- **EXERCISE TASK**
Render every line of the records below as a Markdown table with two columns, Row and Line, where Row holds a running number. Leave out the blank lines.

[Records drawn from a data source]
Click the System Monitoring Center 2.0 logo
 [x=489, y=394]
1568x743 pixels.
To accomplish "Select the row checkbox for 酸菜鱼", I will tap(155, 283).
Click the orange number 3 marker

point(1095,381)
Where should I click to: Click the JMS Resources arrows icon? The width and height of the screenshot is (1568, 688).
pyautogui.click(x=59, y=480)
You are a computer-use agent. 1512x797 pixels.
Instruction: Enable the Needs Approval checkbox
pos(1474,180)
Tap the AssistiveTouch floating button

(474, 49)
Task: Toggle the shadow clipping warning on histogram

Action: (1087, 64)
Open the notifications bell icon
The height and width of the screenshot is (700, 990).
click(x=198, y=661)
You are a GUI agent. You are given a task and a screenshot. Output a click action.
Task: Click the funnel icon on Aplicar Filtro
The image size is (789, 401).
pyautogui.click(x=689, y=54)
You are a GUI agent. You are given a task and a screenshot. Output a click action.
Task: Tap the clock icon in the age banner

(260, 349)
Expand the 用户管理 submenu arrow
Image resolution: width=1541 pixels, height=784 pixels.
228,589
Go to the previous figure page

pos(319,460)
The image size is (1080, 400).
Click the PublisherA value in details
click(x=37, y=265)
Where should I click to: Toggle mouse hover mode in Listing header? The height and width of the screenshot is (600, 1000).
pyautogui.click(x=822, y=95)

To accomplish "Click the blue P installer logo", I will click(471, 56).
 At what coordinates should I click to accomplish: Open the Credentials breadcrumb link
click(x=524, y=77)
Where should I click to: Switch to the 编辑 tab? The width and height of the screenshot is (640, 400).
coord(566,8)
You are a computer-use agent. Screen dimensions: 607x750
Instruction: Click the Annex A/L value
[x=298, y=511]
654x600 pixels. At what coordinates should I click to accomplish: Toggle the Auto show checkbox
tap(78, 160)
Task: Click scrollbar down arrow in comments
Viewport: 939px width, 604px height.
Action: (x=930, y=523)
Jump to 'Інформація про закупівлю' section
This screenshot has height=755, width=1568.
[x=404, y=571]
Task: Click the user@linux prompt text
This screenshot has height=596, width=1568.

- **FINAL ANSWER**
| Row | Line |
|---|---|
| 1 | Click the System Monitoring Center 2.0 logo |
| 2 |  [x=489, y=394] |
| 3 | 1568x743 pixels. |
| 4 | To accomplish "Select the row checkbox for 酸菜鱼", I will tap(155, 283). |
| 5 | Click the orange number 3 marker |
| 6 | point(1095,381) |
| 7 | Where should I click to: Click the JMS Resources arrows icon? The width and height of the screenshot is (1568, 688). |
| 8 | pyautogui.click(x=59, y=480) |
| 9 | You are a computer-use agent. 1512x797 pixels. |
| 10 | Instruction: Enable the Needs Approval checkbox |
| 11 | pos(1474,180) |
| 12 | Tap the AssistiveTouch floating button |
| 13 | (474, 49) |
| 14 | Task: Toggle the shadow clipping warning on histogram |
| 15 | Action: (1087, 64) |
| 16 | Open the notifications bell icon |
| 17 | The height and width of the screenshot is (700, 990). |
| 18 | click(x=198, y=661) |
| 19 | You are a GUI agent. You are given a task and a screenshot. Output a click action. |
| 20 | Task: Click the funnel icon on Aplicar Filtro |
| 21 | The image size is (789, 401). |
| 22 | pyautogui.click(x=689, y=54) |
| 23 | You are a GUI agent. You are given a task and a screenshot. Output a click action. |
| 24 | Task: Tap the clock icon in the age banner |
| 25 | (260, 349) |
| 26 | Expand the 用户管理 submenu arrow |
| 27 | Image resolution: width=1541 pixels, height=784 pixels. |
| 28 | 228,589 |
| 29 | Go to the previous figure page |
| 30 | pos(319,460) |
| 31 | The image size is (1080, 400). |
| 32 | Click the PublisherA value in details |
| 33 | click(x=37, y=265) |
| 34 | Where should I click to: Toggle mouse hover mode in Listing header? The height and width of the screenshot is (600, 1000). |
| 35 | pyautogui.click(x=822, y=95) |
| 36 | To accomplish "Click the blue P installer logo", I will click(471, 56). |
| 37 |  At what coordinates should I click to accomplish: Open the Credentials breadcrumb link |
| 38 | click(x=524, y=77) |
| 39 | Where should I click to: Switch to the 编辑 tab? The width and height of the screenshot is (640, 400). |
| 40 | coord(566,8) |
| 41 | You are a computer-use agent. Screen dimensions: 607x750 |
| 42 | Instruction: Click the Annex A/L value |
| 43 | [x=298, y=511] |
| 44 | 654x600 pixels. At what coordinates should I click to accomplish: Toggle the Auto show checkbox |
| 45 | tap(78, 160) |
| 46 | Task: Click scrollbar down arrow in comments |
| 47 | Viewport: 939px width, 604px height. |
| 48 | Action: (x=930, y=523) |
| 49 | Jump to 'Інформація про закупівлю' section |
| 50 | This screenshot has height=755, width=1568. |
| 51 | [x=404, y=571] |
| 52 | Task: Click the user@linux prompt text |
| 53 | This screenshot has height=596, width=1568. |